_WHAT IS EXPECTED_
Rewrite the stretch of entries from the line containing "Image resolution: width=1568 pixels, height=724" through the line containing "Action: pos(1003,641)", both included, reproducing every line with its request. Multiply each coordinate in the answers by 0.65 and round to the nearest whole number, with halves rounded up. Leave all other numbers unchanged.
======== RECORDS
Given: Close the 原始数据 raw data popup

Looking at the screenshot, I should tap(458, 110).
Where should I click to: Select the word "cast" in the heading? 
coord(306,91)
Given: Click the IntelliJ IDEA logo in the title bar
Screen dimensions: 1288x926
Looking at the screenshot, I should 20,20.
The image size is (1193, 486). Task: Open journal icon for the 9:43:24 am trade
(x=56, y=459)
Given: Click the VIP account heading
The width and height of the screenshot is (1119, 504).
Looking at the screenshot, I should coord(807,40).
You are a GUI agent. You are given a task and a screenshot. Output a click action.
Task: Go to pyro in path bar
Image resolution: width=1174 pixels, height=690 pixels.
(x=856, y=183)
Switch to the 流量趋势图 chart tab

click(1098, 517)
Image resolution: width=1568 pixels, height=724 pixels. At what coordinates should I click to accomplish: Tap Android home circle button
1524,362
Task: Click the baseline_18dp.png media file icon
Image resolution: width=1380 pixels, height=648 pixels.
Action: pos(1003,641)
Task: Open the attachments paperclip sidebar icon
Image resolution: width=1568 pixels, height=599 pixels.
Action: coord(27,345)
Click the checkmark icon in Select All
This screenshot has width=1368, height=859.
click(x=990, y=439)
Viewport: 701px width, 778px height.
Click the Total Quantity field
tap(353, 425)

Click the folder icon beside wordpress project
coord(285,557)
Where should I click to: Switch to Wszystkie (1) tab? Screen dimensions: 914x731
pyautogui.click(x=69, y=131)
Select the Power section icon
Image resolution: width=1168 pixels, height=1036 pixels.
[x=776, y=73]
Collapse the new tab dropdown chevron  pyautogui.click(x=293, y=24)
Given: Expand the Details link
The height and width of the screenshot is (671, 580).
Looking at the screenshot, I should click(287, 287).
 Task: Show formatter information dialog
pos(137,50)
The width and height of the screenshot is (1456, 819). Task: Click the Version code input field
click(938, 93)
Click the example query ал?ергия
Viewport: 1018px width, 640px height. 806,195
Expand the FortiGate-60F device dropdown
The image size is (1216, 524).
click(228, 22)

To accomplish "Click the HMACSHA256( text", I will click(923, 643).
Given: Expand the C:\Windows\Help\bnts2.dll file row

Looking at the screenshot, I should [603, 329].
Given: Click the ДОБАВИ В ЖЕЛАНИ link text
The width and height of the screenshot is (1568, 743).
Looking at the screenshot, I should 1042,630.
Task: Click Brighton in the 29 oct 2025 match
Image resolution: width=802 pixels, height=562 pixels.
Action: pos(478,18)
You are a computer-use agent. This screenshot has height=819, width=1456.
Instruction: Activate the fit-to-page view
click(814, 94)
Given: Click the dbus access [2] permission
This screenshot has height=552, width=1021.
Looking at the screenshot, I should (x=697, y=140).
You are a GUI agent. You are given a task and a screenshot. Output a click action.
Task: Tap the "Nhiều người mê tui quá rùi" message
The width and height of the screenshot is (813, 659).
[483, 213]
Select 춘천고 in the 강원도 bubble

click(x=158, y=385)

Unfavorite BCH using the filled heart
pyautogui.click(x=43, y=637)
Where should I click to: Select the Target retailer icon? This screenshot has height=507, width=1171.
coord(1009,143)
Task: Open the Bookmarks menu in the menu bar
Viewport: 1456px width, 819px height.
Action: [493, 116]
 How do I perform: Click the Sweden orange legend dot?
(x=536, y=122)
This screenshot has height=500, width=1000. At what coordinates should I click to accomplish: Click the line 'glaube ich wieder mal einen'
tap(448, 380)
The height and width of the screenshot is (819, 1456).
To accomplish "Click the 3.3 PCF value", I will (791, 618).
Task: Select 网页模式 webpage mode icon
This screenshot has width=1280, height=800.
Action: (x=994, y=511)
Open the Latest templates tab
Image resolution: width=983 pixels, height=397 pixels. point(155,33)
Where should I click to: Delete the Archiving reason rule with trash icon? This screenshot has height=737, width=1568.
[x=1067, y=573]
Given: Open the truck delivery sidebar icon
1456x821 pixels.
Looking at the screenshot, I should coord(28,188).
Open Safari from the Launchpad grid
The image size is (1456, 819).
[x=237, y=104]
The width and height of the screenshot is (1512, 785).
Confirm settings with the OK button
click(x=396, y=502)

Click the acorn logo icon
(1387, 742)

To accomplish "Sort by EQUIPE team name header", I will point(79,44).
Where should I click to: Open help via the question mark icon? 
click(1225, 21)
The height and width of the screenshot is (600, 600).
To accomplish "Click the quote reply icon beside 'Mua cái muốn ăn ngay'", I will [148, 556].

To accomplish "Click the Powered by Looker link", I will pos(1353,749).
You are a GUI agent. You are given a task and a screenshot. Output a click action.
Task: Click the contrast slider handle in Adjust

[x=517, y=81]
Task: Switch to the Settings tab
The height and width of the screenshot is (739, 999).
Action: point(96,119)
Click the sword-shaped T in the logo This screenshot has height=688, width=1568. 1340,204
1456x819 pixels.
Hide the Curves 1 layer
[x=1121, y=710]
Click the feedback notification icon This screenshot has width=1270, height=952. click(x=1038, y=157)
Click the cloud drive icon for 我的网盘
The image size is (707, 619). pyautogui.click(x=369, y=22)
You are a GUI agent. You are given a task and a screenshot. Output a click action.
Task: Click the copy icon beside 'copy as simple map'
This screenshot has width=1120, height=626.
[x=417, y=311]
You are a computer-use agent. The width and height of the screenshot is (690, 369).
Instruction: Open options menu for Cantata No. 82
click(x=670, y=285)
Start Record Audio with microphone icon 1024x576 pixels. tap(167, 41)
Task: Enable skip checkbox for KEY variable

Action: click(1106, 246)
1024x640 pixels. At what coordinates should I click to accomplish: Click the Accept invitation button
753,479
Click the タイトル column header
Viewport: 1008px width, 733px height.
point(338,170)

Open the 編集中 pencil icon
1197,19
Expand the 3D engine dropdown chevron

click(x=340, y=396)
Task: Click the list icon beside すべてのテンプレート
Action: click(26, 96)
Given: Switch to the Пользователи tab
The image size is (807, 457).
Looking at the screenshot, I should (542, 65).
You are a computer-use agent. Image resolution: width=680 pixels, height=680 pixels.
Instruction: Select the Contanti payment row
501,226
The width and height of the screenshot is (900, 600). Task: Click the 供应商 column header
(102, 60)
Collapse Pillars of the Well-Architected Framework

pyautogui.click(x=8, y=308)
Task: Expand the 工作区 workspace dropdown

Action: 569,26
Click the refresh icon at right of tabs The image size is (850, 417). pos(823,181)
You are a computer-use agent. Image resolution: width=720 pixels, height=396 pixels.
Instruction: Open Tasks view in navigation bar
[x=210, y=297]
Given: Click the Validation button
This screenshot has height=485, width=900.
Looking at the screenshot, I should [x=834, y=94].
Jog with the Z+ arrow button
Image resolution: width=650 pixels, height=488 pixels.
================
_ANSWER IN FULL_
Image resolution: width=1568 pixels, height=724 pixels. At what coordinates should I click to accomplish: Tap Android home circle button
991,235
Task: Click the baseline_18dp.png media file icon
Image resolution: width=1380 pixels, height=648 pixels.
Action: pos(652,417)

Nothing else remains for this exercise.